SET TASK — Revise the records below so that each "computer-use agent" becomes "GUI agent". Leave everything else unchanged.

DATASET ROWS —

** begin **

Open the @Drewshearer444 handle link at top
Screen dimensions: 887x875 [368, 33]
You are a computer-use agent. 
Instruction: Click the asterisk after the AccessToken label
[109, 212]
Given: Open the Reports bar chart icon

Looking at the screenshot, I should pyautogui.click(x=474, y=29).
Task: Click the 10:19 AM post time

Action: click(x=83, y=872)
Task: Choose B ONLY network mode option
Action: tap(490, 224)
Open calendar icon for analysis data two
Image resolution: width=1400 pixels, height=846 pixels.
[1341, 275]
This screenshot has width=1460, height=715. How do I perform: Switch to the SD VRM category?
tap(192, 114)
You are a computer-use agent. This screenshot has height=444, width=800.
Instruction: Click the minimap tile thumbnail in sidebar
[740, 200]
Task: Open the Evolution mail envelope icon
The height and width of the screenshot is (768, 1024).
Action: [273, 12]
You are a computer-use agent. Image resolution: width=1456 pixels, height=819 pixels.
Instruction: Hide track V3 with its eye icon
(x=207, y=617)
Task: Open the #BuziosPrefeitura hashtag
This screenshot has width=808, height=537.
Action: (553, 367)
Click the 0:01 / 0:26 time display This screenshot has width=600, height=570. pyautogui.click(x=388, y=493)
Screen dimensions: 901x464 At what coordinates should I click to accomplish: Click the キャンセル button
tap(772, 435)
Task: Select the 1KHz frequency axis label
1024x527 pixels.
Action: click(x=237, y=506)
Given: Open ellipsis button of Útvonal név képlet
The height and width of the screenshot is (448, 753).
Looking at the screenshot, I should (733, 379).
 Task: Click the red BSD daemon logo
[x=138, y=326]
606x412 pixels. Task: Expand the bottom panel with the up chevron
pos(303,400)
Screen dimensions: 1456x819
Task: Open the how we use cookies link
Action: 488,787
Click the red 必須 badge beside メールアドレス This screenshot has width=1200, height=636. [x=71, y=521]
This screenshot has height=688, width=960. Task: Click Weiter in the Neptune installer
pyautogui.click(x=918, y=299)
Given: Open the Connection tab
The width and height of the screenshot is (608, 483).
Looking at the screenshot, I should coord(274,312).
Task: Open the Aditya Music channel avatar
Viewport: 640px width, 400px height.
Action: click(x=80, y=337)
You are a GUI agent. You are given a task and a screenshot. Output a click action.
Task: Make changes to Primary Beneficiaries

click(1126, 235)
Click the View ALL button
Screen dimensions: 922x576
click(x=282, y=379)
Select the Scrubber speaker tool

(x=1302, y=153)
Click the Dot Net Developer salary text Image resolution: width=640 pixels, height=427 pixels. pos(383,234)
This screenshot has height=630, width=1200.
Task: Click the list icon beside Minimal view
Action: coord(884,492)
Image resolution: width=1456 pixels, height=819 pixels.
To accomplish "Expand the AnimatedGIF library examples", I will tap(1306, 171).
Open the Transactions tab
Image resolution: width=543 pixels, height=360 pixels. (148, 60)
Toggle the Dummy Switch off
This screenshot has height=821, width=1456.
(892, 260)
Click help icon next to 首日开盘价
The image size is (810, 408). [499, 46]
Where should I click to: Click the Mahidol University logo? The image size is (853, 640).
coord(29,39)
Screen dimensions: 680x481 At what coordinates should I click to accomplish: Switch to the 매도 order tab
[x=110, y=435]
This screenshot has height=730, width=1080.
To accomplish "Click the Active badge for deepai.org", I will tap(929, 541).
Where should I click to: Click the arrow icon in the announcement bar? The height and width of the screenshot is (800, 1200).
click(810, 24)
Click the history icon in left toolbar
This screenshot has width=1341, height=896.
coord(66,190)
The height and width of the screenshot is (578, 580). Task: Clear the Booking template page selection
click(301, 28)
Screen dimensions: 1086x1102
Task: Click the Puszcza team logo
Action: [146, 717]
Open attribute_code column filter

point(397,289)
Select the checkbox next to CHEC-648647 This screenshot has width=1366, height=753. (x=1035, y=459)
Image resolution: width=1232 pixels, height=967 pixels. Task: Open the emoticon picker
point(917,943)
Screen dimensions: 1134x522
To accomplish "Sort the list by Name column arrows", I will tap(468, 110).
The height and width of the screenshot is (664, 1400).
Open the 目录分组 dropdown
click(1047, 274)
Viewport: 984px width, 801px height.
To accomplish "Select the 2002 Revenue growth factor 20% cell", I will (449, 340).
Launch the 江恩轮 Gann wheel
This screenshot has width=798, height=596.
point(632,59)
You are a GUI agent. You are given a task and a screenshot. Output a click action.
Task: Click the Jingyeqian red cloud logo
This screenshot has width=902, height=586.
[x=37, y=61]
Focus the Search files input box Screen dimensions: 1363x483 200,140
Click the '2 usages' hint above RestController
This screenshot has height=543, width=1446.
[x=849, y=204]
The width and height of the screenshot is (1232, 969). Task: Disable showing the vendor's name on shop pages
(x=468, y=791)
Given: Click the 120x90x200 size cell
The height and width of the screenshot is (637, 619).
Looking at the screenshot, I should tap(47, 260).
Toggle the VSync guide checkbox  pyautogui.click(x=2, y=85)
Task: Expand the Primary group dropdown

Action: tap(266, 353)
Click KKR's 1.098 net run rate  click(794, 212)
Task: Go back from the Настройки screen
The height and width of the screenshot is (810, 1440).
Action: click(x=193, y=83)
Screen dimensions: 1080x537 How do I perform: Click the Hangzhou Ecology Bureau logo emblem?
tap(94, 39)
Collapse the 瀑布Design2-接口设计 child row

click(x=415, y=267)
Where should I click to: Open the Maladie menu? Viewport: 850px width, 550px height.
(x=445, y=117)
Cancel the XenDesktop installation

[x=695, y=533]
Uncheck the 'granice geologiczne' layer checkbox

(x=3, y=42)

** end **

REPLY TO THE TASK —
Open the @Drewshearer444 handle link at top
Screen dimensions: 887x875 [368, 33]
You are a GUI agent. 
Instruction: Click the asterisk after the AccessToken label
[109, 212]
Given: Open the Reports bar chart icon

Looking at the screenshot, I should pyautogui.click(x=474, y=29).
Task: Click the 10:19 AM post time

Action: click(x=83, y=872)
Task: Choose B ONLY network mode option
Action: tap(490, 224)
Open calendar icon for analysis data two
Image resolution: width=1400 pixels, height=846 pixels.
[1341, 275]
This screenshot has width=1460, height=715. How do I perform: Switch to the SD VRM category?
tap(192, 114)
You are a GUI agent. This screenshot has height=444, width=800.
Instruction: Click the minimap tile thumbnail in sidebar
[740, 200]
Task: Open the Evolution mail envelope icon
The height and width of the screenshot is (768, 1024).
Action: [273, 12]
You are a GUI agent. Image resolution: width=1456 pixels, height=819 pixels.
Instruction: Hide track V3 with its eye icon
(x=207, y=617)
Task: Open the #BuziosPrefeitura hashtag
This screenshot has width=808, height=537.
Action: (553, 367)
Click the 0:01 / 0:26 time display This screenshot has width=600, height=570. pyautogui.click(x=388, y=493)
Screen dimensions: 901x464 At what coordinates should I click to accomplish: Click the キャンセル button
tap(772, 435)
Task: Select the 1KHz frequency axis label
1024x527 pixels.
Action: click(x=237, y=506)
Given: Open ellipsis button of Útvonal név képlet
The height and width of the screenshot is (448, 753).
Looking at the screenshot, I should (733, 379).
 Task: Click the red BSD daemon logo
[x=138, y=326]
606x412 pixels. Task: Expand the bottom panel with the up chevron
pos(303,400)
Screen dimensions: 1456x819
Task: Open the how we use cookies link
Action: 488,787
Click the red 必須 badge beside メールアドレス This screenshot has width=1200, height=636. [x=71, y=521]
This screenshot has height=688, width=960. Task: Click Weiter in the Neptune installer
pyautogui.click(x=918, y=299)
Given: Open the Connection tab
The width and height of the screenshot is (608, 483).
Looking at the screenshot, I should coord(274,312).
Task: Open the Aditya Music channel avatar
Viewport: 640px width, 400px height.
Action: click(x=80, y=337)
You are a GUI agent. You are given a task and a screenshot. Output a click action.
Task: Make changes to Primary Beneficiaries

click(1126, 235)
Click the View ALL button
Screen dimensions: 922x576
click(x=282, y=379)
Select the Scrubber speaker tool

(x=1302, y=153)
Click the Dot Net Developer salary text Image resolution: width=640 pixels, height=427 pixels. pos(383,234)
This screenshot has height=630, width=1200.
Task: Click the list icon beside Minimal view
Action: coord(884,492)
Image resolution: width=1456 pixels, height=819 pixels.
To accomplish "Expand the AnimatedGIF library examples", I will tap(1306, 171).
Open the Transactions tab
Image resolution: width=543 pixels, height=360 pixels. (148, 60)
Toggle the Dummy Switch off
This screenshot has height=821, width=1456.
(892, 260)
Click help icon next to 首日开盘价
The image size is (810, 408). [499, 46]
Where should I click to: Click the Mahidol University logo? The image size is (853, 640).
coord(29,39)
Screen dimensions: 680x481 At what coordinates should I click to accomplish: Switch to the 매도 order tab
[x=110, y=435]
This screenshot has height=730, width=1080.
To accomplish "Click the Active badge for deepai.org", I will tap(929, 541).
Where should I click to: Click the arrow icon in the announcement bar? The height and width of the screenshot is (800, 1200).
click(810, 24)
Click the history icon in left toolbar
This screenshot has width=1341, height=896.
coord(66,190)
The height and width of the screenshot is (578, 580). Task: Clear the Booking template page selection
click(301, 28)
Screen dimensions: 1086x1102
Task: Click the Puszcza team logo
Action: [146, 717]
Open attribute_code column filter

point(397,289)
Select the checkbox next to CHEC-648647 This screenshot has width=1366, height=753. (x=1035, y=459)
Image resolution: width=1232 pixels, height=967 pixels. Task: Open the emoticon picker
point(917,943)
Screen dimensions: 1134x522
To accomplish "Sort the list by Name column arrows", I will tap(468, 110).
The height and width of the screenshot is (664, 1400).
Open the 目录分组 dropdown
click(1047, 274)
Viewport: 984px width, 801px height.
To accomplish "Select the 2002 Revenue growth factor 20% cell", I will (449, 340).
Launch the 江恩轮 Gann wheel
This screenshot has width=798, height=596.
point(632,59)
You are a GUI agent. You are given a task and a screenshot. Output a click action.
Task: Click the Jingyeqian red cloud logo
This screenshot has width=902, height=586.
[x=37, y=61]
Focus the Search files input box Screen dimensions: 1363x483 200,140
Click the '2 usages' hint above RestController
This screenshot has height=543, width=1446.
[x=849, y=204]
The width and height of the screenshot is (1232, 969). Task: Disable showing the vendor's name on shop pages
(x=468, y=791)
Given: Click the 120x90x200 size cell
The height and width of the screenshot is (637, 619).
Looking at the screenshot, I should tap(47, 260).
Toggle the VSync guide checkbox  pyautogui.click(x=2, y=85)
Task: Expand the Primary group dropdown

Action: tap(266, 353)
Click KKR's 1.098 net run rate  click(794, 212)
Task: Go back from the Настройки screen
The height and width of the screenshot is (810, 1440).
Action: click(x=193, y=83)
Screen dimensions: 1080x537 How do I perform: Click the Hangzhou Ecology Bureau logo emblem?
tap(94, 39)
Collapse the 瀑布Design2-接口设计 child row

click(x=415, y=267)
Where should I click to: Open the Maladie menu? Viewport: 850px width, 550px height.
(x=445, y=117)
Cancel the XenDesktop installation

[x=695, y=533]
Uncheck the 'granice geologiczne' layer checkbox

(x=3, y=42)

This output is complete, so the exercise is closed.